Marshall, Who was comparing architecture and graphic design? I read my post again in case I was having a senior moment and couldn’t find that reference. It IS nice to see that passionate designers feel the need to take me to task on my opinions on graphic design’s brand. Even in the criticism you can see some of what I speak of. We all experience the business world’s lack of respect in our industry. I suppose withoutthought is correct about my nostalgia, but I see nothing wrong with my desire to return to the days when the magic was admirable. Listen to people today when they speak of programmers, you’d think they were describing wizards.
My opinion is just that – my opinion. I am not a professional writer but I, like you are passionate for my industry. I believe it will one day find it’s path back to greatness. That is not to say I think there is no great design today, that would be silly. But the brand itself is not great. It is a commodity on any level, (not just small business). No I can’t back that up with data , only suffice to say – from posts and comments, and forums I’ve read over many years from designers from every size of company from several different countries, the sentiment appears to be the same with respect to how business views what we do.
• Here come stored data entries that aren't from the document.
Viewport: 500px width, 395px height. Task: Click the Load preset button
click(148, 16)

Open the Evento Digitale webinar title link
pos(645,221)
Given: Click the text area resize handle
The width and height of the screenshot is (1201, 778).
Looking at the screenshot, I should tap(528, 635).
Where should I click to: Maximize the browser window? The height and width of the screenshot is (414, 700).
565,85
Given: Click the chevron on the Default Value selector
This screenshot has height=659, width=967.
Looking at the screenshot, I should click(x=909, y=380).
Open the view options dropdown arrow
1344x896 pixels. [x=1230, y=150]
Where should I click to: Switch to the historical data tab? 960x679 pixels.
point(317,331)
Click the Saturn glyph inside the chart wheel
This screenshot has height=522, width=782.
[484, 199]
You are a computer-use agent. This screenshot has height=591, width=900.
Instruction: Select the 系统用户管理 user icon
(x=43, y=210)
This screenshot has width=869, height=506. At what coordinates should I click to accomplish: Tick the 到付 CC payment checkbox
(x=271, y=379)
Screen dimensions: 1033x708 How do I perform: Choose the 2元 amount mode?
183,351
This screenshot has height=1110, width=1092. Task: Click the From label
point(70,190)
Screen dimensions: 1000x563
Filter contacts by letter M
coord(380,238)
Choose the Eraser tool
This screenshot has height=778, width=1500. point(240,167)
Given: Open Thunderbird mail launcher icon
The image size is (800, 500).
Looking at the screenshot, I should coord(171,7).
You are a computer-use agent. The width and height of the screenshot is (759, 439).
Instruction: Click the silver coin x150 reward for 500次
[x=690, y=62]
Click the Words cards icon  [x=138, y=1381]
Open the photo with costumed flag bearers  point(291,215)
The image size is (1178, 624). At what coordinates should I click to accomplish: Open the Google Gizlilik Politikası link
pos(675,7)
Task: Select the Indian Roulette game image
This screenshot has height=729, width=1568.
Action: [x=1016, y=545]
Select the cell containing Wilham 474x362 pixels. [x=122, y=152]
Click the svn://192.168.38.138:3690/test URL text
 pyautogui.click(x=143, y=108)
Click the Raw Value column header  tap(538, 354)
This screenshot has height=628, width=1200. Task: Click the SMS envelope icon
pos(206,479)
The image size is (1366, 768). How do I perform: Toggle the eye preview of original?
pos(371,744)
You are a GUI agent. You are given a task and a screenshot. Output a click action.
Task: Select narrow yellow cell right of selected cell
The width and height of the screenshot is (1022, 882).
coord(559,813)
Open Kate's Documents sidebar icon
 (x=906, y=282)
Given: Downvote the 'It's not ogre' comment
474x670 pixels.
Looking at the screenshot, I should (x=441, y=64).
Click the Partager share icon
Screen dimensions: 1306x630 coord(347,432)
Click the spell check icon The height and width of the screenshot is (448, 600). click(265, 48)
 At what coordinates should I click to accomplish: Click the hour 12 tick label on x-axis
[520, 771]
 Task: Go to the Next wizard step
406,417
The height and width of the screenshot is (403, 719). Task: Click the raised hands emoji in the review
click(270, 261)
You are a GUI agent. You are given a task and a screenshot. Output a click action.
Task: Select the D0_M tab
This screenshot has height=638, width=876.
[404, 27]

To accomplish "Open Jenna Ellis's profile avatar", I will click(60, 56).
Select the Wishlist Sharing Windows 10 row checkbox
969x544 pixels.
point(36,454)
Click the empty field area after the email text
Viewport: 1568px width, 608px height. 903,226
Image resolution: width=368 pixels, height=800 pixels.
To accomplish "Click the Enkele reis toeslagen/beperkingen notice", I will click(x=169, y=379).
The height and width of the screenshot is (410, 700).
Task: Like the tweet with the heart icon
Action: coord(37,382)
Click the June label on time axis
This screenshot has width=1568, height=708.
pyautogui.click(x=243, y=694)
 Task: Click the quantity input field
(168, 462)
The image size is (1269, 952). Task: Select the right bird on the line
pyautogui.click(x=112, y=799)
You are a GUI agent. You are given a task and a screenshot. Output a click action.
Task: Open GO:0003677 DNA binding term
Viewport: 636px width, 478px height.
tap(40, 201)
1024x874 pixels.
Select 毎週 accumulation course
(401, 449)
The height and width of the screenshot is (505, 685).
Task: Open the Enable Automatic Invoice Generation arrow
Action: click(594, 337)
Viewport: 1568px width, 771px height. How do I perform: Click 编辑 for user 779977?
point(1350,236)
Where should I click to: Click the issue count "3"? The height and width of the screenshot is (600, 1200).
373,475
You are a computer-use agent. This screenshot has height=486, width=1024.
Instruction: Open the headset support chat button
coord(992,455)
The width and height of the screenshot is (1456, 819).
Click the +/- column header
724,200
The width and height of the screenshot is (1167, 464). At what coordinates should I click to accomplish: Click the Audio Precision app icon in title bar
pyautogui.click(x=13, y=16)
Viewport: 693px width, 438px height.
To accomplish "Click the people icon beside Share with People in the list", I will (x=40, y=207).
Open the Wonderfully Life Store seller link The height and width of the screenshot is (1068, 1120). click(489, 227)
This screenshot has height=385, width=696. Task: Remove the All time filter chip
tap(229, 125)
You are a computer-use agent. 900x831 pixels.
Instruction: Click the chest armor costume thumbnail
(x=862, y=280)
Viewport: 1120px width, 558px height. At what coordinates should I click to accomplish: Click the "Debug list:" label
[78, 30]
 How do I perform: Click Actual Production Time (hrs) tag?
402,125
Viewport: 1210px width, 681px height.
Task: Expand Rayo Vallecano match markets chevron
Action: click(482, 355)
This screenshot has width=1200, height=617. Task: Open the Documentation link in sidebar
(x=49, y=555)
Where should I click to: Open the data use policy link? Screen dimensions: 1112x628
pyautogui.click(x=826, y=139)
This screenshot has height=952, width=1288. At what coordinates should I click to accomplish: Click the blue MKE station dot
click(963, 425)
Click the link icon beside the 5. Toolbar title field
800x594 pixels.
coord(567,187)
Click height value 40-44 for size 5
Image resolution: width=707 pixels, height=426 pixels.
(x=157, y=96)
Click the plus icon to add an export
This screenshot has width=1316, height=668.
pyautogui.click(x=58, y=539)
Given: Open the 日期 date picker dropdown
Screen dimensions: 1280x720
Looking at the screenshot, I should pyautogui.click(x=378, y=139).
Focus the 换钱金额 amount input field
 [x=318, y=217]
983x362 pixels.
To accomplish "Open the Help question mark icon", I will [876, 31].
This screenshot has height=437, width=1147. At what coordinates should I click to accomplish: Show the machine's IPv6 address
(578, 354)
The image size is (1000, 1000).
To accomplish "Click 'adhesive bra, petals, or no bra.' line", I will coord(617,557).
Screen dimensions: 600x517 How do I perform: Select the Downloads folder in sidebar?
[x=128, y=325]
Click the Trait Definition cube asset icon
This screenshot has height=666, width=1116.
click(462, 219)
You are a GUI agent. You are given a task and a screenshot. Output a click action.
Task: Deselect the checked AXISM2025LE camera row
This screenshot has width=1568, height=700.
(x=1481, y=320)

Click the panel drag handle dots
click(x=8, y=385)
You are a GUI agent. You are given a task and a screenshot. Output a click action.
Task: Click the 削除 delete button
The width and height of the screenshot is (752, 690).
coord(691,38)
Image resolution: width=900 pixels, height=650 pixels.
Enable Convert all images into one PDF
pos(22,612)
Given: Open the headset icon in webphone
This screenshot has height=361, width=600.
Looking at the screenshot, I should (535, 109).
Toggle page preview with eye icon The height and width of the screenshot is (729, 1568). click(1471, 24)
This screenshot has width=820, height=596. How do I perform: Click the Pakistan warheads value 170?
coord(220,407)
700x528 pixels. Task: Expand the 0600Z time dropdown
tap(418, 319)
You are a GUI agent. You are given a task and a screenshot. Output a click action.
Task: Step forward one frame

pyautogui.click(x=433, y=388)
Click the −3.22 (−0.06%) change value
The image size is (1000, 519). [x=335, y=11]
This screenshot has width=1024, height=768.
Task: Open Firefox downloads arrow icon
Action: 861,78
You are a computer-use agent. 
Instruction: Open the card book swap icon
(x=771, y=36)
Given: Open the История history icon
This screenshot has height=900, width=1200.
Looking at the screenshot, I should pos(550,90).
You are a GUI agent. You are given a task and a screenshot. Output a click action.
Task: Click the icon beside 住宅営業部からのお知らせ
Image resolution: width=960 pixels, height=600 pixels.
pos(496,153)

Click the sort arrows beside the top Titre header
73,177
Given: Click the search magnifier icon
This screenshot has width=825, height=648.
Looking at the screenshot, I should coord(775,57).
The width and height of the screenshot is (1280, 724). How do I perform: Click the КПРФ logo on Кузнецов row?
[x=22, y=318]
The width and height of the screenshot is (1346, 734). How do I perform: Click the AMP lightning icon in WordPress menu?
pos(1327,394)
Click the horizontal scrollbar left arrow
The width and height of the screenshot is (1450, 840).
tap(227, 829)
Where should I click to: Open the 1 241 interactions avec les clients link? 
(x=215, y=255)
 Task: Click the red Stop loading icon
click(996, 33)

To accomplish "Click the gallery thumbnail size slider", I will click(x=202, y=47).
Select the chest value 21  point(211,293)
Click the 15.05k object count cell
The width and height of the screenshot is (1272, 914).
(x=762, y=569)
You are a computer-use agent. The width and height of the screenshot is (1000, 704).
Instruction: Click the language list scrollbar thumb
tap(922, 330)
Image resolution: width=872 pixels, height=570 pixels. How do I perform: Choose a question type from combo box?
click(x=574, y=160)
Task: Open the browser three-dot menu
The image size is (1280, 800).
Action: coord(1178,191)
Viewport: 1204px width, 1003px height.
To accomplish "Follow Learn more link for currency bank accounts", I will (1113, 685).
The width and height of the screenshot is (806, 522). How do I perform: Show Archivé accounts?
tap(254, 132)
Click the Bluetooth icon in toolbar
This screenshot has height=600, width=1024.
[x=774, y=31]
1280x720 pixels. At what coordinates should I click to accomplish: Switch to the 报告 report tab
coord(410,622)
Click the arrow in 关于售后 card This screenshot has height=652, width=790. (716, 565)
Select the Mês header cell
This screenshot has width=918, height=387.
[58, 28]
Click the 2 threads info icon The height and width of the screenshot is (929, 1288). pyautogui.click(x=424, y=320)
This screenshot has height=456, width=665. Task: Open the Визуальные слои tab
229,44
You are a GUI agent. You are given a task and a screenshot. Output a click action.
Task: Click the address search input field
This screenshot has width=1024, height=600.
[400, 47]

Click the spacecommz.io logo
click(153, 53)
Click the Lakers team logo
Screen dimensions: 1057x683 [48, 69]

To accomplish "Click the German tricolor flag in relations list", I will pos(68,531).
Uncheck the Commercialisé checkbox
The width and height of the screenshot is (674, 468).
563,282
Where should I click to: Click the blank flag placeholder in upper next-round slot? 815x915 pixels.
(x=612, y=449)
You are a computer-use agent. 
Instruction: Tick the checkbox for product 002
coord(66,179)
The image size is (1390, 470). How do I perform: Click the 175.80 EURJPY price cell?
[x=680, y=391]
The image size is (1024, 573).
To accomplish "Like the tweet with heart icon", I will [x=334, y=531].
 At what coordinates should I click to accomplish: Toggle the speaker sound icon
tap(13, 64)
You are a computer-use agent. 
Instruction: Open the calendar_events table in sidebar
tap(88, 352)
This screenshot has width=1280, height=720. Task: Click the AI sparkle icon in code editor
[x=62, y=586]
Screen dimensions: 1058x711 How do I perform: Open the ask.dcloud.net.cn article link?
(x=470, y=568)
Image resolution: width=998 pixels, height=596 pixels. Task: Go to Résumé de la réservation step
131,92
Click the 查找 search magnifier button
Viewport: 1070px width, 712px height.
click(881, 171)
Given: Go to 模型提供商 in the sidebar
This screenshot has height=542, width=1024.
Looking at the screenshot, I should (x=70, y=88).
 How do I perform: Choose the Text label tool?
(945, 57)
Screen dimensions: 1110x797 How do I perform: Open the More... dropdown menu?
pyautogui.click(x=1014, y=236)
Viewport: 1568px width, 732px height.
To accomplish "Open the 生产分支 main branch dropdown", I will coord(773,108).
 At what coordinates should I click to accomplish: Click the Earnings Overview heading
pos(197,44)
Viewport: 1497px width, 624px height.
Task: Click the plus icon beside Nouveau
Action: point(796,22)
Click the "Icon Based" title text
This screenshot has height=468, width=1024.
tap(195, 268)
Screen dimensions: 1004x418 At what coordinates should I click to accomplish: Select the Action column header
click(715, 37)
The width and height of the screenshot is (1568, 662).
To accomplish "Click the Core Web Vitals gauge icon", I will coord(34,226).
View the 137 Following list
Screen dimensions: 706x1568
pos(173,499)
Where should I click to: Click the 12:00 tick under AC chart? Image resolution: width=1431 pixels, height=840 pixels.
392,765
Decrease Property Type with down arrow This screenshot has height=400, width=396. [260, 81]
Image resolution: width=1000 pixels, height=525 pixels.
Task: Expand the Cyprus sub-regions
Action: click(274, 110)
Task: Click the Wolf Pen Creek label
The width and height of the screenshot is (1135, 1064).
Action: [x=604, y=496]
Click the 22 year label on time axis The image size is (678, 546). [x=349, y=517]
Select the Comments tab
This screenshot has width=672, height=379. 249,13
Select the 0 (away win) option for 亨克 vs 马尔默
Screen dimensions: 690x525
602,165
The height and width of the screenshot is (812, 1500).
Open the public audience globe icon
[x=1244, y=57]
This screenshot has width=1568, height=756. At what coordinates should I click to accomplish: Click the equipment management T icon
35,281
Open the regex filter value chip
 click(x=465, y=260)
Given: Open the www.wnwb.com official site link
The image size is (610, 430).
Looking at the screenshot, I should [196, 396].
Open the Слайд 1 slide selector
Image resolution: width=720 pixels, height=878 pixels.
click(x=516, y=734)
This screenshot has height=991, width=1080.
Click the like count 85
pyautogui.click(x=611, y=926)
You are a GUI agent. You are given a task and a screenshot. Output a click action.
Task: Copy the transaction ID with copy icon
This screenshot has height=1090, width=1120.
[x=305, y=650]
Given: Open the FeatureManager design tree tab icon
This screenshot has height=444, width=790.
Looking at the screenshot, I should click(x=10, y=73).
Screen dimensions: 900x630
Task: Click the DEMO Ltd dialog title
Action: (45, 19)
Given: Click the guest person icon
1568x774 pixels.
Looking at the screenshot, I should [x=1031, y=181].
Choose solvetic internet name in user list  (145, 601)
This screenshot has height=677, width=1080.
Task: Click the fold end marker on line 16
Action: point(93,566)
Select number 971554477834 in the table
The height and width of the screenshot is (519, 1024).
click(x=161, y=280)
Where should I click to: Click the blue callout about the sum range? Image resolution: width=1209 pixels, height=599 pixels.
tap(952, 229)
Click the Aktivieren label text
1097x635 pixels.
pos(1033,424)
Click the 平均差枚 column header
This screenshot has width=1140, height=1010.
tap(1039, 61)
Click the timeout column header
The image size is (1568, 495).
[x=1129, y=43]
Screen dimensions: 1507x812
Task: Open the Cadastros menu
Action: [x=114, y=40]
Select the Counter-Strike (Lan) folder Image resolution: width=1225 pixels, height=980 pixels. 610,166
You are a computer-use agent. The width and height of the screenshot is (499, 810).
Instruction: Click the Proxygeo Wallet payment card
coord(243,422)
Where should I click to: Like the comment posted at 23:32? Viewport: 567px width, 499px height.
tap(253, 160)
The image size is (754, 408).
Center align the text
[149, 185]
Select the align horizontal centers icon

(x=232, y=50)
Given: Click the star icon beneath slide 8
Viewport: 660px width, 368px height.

I thank you for contributing to the discussion here at Lucid and hope you drop by Small Business Branding and my own blog, TheBrandCorral.com.
Ed, I understand your opinion and also believe you’re entitled to it. I wasn’t completely disagreeing with your article. However, I do disagree with your recent comment.
About the comparison of graphic design to architecture, that was my own. I didn’t say anyone else had made that comparison, though I have heard it in discussions of this nature. If you look back to the writings of Richard Neutra you’ll see a consideration, depth, and understanding about architecture design and its relation to the very survival of the human race that is not commonly present in the field of graphic design.
I do think it is unreasonable for graphic designers to expect the public to think highly of their profession simply because they used to or because graphic designers think it’s that important. If graphic design, in reality, is not critical to the well being of humankind why should we expect that reverence? When you consider the cultural and societal contributions of the health and educational professions graphic design pales by comparison. Graphic Designers do not exist in a bubble. Instead, they coexist is the huge, complex world with much more important problems than whether Company A will sell enough widgets this quarter. As far as “the magic” of graphic design goes, I think that is bullshit, arrogance, and ignorance. It gives the impression that graphic designers have no substance so they have to put up a façade to seem important. What purpose beyond entertainment do magicians have in the world? In my opinion the majority of graphic designers ARE nothing more than magicians who are losing respect because the public has figured out their secrets.
If you want respect you have to do something deserving of it. What do graphic designers do, as a whole, which is deserving of respect on such a grand scale as the corporate world or even more grand, society? Before you answer that question please read it from the perspective of the majority of the world’s population who are NOT graphic designers.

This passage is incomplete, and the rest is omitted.